This week's book giveaway is in the OCAJP 8 forum. We're giving away four copies of OCA Java SE 8 Programmer I Study Guide and have Edward Finegan & Robert Liguori on-line! See this thread for details.
One approach is to use what you know of what encodings might be used for the file, and the examing the content of the file to see which if these is most likely. In most of Western Europe and the Americas, CP1252 is typical for Windows, with some Windows programs using Unicode (UTF-16), and, most Unix programs using ISO 8859-1, I think. You may see CP437 or CP 850 from DOS or some e-mail applications. If you can be a bit more specific about what encodings (or platforms or countries) might be involve, people may be able to offer more specific suggestions.
Joined: Jul 09, 2001
ASCII and IBM-1047 (EBCDIC)
Joined: Feb 22, 2001
One approach: Loop through the data bytes, classifying and counting bytes as probablyEbcdic if they fall in the range of values used by EBCDIC for, say, '0'-'9', 'A'-'I', 'b'-'i', and probablyISO if they fall in the range used by ASCII for those characters. Those characters ranges avoid complications due to control characters and special characters like @, space, or underscore.

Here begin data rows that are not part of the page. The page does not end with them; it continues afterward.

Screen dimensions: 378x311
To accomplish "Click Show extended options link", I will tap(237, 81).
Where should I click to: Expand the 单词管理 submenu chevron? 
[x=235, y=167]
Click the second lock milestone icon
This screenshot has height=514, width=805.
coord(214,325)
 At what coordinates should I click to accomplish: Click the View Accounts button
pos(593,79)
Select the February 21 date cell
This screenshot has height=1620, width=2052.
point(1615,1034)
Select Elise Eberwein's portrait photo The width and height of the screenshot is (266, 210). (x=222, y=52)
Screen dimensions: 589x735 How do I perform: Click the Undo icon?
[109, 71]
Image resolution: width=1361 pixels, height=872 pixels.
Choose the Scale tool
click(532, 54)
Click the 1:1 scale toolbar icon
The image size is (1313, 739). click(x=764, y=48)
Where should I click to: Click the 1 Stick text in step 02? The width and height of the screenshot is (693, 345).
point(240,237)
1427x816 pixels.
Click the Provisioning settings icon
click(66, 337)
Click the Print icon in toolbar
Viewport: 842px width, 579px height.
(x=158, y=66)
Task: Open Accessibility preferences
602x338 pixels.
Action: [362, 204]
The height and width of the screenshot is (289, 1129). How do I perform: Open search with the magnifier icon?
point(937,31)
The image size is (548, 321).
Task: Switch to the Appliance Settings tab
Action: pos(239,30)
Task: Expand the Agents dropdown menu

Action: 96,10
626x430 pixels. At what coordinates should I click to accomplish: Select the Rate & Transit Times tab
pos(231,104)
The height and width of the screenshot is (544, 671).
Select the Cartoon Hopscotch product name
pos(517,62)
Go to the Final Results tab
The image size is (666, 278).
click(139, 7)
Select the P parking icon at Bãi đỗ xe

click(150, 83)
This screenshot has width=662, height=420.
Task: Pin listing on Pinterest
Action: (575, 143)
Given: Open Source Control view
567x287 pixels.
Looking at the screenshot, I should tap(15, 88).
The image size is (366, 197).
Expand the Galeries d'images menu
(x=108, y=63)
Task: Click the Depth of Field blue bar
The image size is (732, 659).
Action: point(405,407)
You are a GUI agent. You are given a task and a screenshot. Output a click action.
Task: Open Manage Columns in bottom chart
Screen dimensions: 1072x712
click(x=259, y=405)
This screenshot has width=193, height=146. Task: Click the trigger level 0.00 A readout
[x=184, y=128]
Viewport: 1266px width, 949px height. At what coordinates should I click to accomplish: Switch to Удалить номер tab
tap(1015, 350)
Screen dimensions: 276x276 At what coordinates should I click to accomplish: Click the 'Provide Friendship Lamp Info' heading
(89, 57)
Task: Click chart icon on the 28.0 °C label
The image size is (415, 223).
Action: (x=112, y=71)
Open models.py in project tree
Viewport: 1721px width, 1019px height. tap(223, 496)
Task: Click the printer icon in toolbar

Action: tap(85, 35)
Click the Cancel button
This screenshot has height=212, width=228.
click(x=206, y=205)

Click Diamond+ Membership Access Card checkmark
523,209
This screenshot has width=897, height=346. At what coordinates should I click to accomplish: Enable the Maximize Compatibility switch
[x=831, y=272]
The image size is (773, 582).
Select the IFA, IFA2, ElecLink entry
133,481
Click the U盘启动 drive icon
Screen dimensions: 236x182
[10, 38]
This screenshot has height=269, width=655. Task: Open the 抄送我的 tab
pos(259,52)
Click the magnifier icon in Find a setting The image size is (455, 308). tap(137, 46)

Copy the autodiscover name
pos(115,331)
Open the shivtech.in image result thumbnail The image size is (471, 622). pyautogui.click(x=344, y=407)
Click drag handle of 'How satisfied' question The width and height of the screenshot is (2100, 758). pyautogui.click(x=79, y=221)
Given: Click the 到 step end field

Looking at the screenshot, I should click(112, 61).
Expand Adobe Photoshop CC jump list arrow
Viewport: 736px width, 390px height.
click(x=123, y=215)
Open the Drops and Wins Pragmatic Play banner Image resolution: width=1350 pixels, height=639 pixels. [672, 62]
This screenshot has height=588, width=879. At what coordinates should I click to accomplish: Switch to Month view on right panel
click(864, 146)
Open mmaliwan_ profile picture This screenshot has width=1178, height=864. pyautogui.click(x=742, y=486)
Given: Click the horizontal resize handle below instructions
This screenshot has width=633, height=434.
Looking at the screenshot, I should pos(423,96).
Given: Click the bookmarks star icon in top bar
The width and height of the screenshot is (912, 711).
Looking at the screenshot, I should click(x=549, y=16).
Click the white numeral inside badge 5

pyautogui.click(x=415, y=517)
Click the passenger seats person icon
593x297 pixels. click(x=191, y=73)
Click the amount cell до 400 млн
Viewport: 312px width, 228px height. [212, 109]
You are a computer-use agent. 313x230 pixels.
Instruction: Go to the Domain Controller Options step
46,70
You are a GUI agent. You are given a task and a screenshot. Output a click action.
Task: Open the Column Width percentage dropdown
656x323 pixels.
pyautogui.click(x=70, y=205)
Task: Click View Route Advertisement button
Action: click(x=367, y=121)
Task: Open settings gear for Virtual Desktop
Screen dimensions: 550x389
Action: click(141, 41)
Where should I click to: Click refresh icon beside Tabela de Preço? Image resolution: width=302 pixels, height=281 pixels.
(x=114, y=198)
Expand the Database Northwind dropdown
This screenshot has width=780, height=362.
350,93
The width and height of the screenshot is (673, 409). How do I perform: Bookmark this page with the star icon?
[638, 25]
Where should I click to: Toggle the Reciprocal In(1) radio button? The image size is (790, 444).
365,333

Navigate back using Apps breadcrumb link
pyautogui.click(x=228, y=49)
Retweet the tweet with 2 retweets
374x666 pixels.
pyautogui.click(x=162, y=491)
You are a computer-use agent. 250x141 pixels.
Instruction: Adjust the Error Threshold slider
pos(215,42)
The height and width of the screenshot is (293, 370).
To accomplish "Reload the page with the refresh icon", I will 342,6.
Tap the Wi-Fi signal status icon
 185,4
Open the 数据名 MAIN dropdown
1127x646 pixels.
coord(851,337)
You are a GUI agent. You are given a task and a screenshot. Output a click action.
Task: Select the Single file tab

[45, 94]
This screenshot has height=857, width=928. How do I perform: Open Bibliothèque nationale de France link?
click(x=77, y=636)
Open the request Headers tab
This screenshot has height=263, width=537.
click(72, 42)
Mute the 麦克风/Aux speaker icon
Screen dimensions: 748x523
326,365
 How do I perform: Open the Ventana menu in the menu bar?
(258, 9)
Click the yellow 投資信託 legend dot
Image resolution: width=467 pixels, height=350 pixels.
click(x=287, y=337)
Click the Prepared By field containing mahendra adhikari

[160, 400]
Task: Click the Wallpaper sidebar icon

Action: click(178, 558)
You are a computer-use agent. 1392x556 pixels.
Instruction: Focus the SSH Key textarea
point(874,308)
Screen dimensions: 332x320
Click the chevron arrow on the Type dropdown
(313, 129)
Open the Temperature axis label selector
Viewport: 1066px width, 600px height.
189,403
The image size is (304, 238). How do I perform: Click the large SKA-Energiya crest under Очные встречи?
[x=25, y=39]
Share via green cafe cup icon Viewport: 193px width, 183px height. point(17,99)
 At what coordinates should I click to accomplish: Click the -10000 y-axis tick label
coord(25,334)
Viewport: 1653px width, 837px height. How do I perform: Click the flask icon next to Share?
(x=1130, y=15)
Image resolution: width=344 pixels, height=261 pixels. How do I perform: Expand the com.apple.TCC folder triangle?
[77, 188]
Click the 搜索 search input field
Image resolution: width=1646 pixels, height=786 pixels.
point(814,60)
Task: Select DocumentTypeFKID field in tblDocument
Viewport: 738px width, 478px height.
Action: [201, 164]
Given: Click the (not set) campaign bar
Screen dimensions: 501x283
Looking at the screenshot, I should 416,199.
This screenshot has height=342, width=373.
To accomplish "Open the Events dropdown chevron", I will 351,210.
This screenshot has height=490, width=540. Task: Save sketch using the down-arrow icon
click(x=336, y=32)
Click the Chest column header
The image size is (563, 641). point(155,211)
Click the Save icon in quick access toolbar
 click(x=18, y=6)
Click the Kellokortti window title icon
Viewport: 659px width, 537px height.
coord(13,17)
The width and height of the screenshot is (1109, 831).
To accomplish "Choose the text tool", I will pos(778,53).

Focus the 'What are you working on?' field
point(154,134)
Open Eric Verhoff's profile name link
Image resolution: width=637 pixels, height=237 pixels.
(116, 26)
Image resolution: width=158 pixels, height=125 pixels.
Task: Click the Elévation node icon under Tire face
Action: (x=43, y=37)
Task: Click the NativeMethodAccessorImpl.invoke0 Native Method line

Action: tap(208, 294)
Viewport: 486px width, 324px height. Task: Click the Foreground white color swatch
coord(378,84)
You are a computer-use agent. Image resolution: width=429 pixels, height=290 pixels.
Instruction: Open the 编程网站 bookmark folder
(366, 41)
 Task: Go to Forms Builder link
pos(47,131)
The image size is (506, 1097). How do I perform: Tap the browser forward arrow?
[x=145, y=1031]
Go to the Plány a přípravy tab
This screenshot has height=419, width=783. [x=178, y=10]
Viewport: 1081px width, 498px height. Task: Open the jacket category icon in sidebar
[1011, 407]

You'll usually end up with many in bytes one class than the other before you get very deep into the file. You might also watch for every other byte being zero, which suggests UTF-16 data (unicode).
Do the files with EBCDIC have any distinctive file suffix or naming convention? Or were they located in particular directories? Probably not, or you wouldn't be asking this. But if you have no other way to determine the encoding other than by examining the contents of the file, you basically will have to guess. This isn't as bad as it could be, since ASCII and EBCDICare different enough that you can make a fairly good guess based on statistical propreties of the file. Here's what I'd do to start:Rread the first few hundred bytes into an array of bytes. (Or the whole file, if time &/or memory aren't an issue.) Now assume that the encoding is EBCDIC, and convert these bytes to a String. You may get lucky and get some sort of encoding exception, telling you right away that EBCDIC won't work here. Otherwise collect some statistics about patterns found in the characters (see below). Then assume that the encoding was ASCII, and repeat the process. Compare the statistics from the two assumptions, and decide which statistics are more consistent with a "normal" text file. Use this to make an educated guess which encoding is more likely, and proceed with that assumption. So, what sort of "statistics" is appropriate here? You'll have to experiment a bit to see wat works well for your situation. As a first pass, I'd use methods like Character.isLetter(), Character.isDigit(), Character.isWhitespace() to determine what percentage of the chars are in each category. I'd guess that in most text files, at least 90% of all characters will be letters, numbers, or whitespace. The remaining categories are punctuation and control chars - it you see that there are a lot of these, you've probably got the wrong encoding. You can also use regular expressions to look for common patterns. Try matching the following pattern as many times as you can to see how much of the text looks like words separated by whitespace: "\s+[a-zA-Z]+" Of course you can refine the expression to allow for words with apostrophes and hyphens, or other possibilities. This approach can work well if you know something about the expected content of the files in question. If you're expecting words, look for words; if you're expecting comma-separated fields of numbers, look for comma-separated fields of numbers. If there's a lot of variety in the files you're dealing with, it may take a bit of experimentation to find an approach that works well here. Good luck.